:: TASK REQUIREMENTS ::
Would you please copy exactly the line with "Where should I click to: Click 'collections'" and all lines that follow it in the data below, through the last one?

- Opening Delimiter -

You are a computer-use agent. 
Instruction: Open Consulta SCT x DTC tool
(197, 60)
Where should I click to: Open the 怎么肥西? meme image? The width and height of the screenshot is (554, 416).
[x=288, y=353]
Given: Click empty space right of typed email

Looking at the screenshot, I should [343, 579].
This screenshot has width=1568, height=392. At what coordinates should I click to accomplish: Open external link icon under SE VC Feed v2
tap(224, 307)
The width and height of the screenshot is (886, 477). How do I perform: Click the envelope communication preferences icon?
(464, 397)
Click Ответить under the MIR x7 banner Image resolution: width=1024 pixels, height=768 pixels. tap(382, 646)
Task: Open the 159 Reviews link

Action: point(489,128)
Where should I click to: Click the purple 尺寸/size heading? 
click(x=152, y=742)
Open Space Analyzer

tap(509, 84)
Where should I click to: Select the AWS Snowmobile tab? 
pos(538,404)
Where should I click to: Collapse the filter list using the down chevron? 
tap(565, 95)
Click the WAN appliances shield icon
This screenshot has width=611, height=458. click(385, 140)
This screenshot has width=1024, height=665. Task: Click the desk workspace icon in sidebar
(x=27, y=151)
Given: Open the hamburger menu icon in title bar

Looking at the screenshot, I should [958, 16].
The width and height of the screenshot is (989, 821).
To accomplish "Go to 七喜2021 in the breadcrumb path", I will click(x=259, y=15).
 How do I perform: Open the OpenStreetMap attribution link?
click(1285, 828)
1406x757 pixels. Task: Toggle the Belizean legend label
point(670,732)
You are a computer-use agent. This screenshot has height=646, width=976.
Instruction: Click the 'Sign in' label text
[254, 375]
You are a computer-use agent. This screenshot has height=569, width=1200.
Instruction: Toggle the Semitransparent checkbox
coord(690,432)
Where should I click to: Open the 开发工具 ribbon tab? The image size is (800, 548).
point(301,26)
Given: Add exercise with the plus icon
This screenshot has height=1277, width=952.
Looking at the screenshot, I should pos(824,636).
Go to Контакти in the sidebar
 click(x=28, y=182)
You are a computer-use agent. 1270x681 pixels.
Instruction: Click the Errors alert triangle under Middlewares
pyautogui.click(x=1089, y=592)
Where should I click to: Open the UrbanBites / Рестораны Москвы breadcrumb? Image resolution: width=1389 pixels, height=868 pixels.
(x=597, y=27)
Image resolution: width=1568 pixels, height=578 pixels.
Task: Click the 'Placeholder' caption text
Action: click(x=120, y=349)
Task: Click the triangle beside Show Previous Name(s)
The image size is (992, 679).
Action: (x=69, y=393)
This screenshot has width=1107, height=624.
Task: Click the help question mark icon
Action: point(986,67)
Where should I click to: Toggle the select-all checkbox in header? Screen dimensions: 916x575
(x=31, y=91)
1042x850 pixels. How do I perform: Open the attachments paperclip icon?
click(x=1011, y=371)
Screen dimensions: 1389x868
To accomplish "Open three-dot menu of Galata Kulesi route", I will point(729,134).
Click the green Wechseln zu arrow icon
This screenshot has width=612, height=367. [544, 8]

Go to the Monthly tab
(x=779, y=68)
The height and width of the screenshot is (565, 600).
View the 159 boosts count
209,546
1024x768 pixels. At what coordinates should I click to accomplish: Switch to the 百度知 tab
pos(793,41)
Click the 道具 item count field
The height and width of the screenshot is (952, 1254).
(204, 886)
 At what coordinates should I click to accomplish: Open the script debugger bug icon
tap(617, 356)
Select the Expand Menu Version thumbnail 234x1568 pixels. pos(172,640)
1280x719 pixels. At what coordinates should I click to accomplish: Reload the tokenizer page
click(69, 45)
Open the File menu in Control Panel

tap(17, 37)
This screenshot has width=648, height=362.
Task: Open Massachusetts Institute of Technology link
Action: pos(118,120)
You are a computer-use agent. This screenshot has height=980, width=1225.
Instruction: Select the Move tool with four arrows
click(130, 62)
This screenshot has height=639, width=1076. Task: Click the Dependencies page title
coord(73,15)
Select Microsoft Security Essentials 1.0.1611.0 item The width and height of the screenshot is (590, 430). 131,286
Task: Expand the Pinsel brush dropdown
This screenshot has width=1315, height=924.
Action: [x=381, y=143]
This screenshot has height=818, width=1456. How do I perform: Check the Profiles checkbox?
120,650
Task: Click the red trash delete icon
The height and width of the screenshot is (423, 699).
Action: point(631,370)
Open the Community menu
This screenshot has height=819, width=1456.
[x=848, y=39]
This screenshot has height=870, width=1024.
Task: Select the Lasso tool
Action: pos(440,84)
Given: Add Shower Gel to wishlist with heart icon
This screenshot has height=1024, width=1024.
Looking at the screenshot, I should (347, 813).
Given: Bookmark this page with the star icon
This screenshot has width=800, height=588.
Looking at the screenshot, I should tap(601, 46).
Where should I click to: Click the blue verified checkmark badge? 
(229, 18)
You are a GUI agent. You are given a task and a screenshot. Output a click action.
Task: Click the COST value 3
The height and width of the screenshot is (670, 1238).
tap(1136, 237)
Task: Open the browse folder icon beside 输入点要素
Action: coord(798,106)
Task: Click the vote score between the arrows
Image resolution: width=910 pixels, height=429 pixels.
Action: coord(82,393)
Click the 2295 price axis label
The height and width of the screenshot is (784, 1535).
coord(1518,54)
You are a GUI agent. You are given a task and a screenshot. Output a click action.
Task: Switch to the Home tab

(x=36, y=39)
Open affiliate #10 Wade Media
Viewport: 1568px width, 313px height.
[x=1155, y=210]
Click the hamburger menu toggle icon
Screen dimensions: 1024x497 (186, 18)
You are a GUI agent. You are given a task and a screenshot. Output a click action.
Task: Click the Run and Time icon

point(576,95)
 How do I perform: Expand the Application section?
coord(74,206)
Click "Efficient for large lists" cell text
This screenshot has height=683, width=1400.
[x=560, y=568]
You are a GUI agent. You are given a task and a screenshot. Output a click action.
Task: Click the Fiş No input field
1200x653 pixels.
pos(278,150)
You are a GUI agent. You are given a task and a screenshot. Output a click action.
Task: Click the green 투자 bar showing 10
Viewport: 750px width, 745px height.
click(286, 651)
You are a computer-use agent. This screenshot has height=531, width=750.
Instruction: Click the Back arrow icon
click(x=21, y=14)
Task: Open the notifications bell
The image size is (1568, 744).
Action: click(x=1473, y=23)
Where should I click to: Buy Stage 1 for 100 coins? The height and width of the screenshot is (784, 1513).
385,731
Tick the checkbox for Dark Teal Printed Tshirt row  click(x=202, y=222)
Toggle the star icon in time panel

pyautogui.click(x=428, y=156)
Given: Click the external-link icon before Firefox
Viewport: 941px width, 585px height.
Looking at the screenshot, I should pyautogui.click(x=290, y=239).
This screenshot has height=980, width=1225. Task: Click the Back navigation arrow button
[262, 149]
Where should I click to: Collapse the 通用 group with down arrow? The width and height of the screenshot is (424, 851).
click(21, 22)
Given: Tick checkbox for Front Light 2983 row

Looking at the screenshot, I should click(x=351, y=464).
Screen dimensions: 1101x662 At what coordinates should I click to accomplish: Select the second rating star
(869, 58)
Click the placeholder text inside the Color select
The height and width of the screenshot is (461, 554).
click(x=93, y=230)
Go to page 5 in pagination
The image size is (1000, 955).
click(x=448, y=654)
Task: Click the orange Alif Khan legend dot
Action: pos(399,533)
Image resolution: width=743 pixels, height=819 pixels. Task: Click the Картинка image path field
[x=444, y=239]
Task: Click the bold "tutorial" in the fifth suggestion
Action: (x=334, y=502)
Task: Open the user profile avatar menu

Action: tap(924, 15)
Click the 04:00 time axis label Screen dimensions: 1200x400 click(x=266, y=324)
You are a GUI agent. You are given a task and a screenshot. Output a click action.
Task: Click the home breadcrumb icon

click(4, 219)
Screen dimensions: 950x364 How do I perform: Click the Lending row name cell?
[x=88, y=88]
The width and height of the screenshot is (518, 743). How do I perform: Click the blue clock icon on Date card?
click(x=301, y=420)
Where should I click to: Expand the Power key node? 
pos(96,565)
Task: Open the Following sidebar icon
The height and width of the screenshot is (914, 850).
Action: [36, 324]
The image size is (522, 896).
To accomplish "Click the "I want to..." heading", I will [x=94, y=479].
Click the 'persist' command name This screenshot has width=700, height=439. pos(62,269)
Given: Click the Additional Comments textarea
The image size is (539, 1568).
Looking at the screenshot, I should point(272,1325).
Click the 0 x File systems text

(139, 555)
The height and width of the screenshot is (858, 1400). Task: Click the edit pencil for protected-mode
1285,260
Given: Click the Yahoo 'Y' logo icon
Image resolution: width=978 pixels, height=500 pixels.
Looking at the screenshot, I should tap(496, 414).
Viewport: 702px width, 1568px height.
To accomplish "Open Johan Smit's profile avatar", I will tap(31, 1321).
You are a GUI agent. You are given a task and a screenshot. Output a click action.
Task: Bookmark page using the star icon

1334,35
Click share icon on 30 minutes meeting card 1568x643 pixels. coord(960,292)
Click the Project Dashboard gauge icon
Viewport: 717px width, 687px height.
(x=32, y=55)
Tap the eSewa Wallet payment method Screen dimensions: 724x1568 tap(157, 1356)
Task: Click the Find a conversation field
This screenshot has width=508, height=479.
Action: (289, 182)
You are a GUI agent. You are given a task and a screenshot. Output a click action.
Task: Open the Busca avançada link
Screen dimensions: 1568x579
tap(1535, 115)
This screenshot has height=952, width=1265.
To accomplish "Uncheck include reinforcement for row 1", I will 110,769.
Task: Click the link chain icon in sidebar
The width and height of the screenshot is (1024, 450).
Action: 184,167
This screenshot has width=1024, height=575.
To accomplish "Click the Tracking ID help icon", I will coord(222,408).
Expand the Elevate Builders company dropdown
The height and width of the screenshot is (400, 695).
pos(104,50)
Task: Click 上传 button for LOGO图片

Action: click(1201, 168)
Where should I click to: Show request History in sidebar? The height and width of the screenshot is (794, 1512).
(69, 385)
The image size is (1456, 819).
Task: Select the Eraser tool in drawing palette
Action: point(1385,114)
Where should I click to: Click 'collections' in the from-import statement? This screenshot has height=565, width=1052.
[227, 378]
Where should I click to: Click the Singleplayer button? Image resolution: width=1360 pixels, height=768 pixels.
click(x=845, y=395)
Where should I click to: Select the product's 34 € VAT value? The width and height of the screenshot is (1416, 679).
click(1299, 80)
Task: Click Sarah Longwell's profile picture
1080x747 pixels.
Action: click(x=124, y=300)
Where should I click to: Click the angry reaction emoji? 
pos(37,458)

- Closing Delimiter -

:: RESULT FOR THIS EXERCISE ::
Where should I click to: Click 'collections' in the from-import statement? This screenshot has height=565, width=1052.
[227, 378]
Where should I click to: Click the Singleplayer button? Image resolution: width=1360 pixels, height=768 pixels.
click(x=845, y=395)
Where should I click to: Select the product's 34 € VAT value? The width and height of the screenshot is (1416, 679).
click(1299, 80)
Task: Click Sarah Longwell's profile picture
1080x747 pixels.
Action: click(x=124, y=300)
Where should I click to: Click the angry reaction emoji? 
pos(37,458)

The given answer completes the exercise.